Given task »
Retype verbatim the portion of the data below that begins with the line containing "Task: Click where" and continues through the end of the data. Omit the pictures from your reproduction.

Rows of pointing data:
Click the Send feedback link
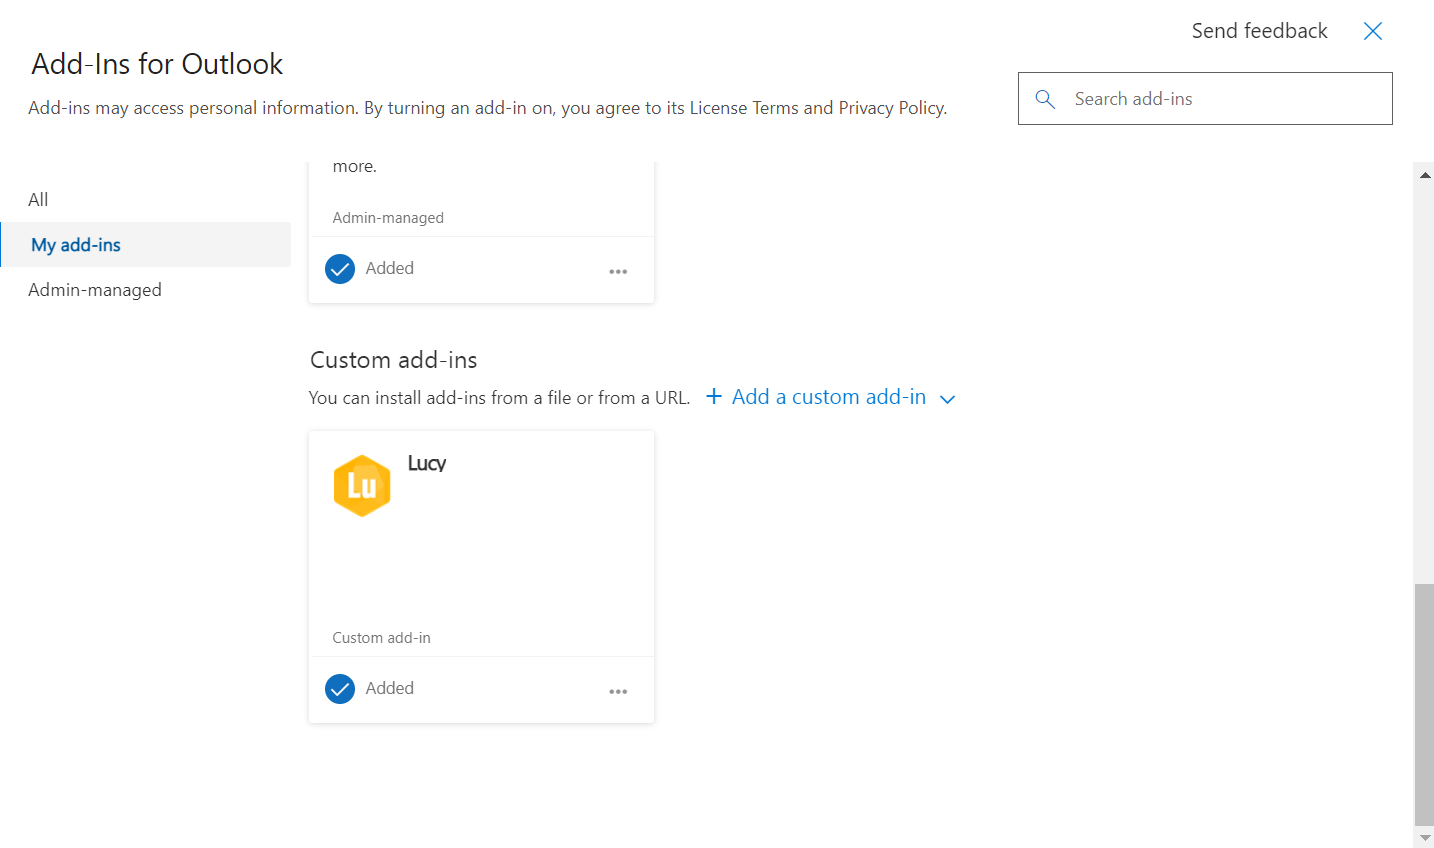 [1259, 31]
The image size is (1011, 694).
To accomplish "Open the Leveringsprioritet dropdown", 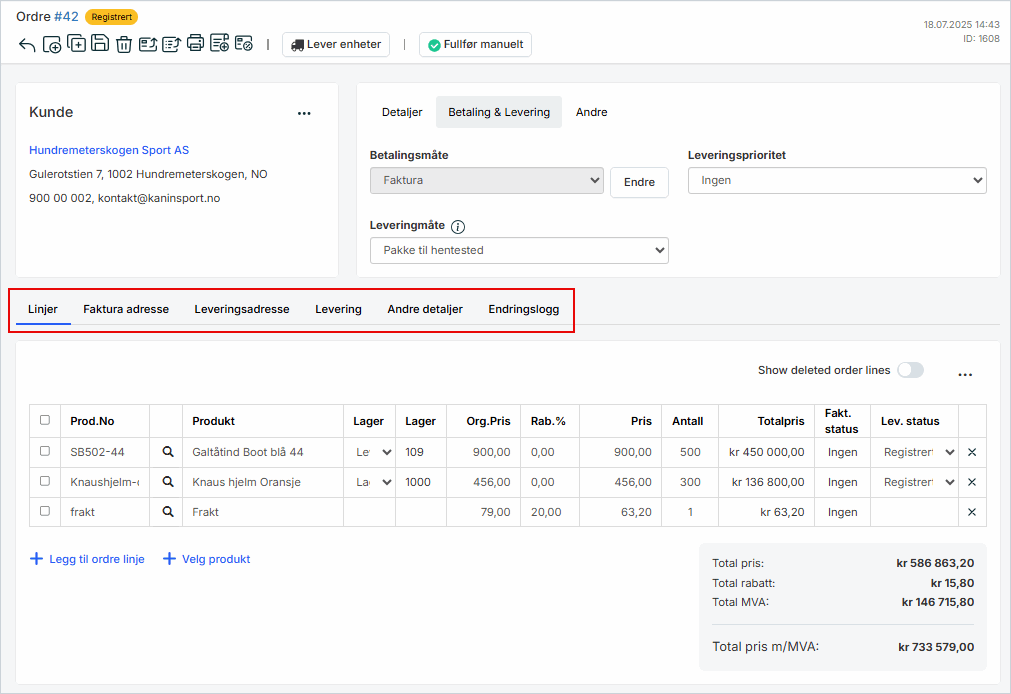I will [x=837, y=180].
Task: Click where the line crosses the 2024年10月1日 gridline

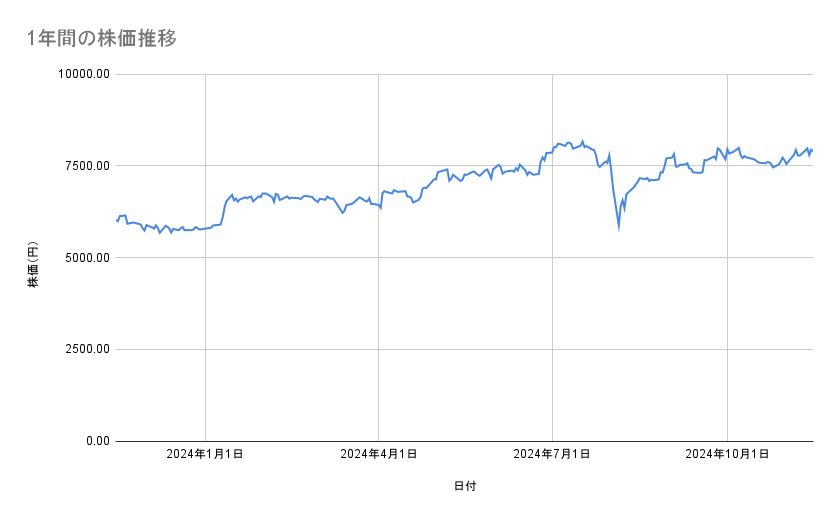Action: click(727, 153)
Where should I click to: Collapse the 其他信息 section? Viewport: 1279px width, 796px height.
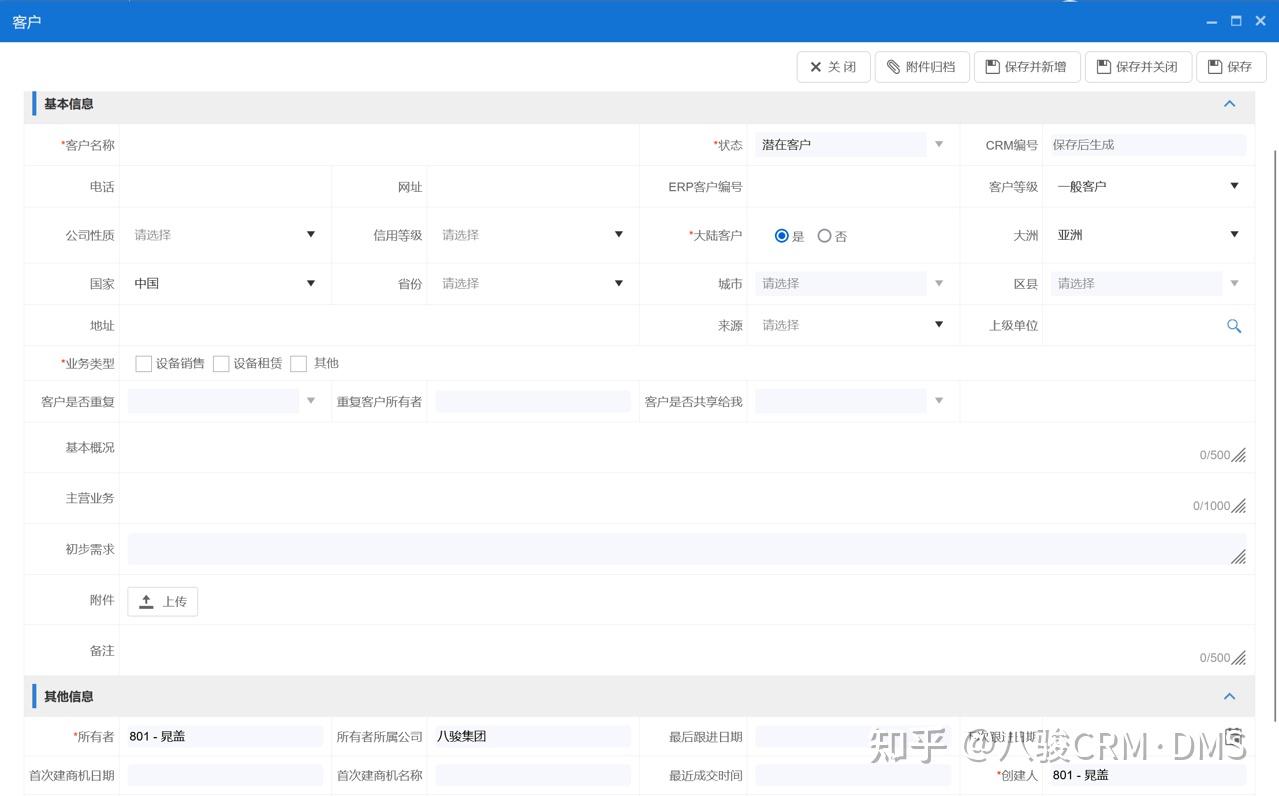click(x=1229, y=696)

Solution to this problem »
Task: Click where the line crosses the 2024年10月1日 gridline

Action: click(727, 153)
Where should I click to: Collapse the 其他信息 section? Viewport: 1279px width, 796px height.
click(x=1229, y=696)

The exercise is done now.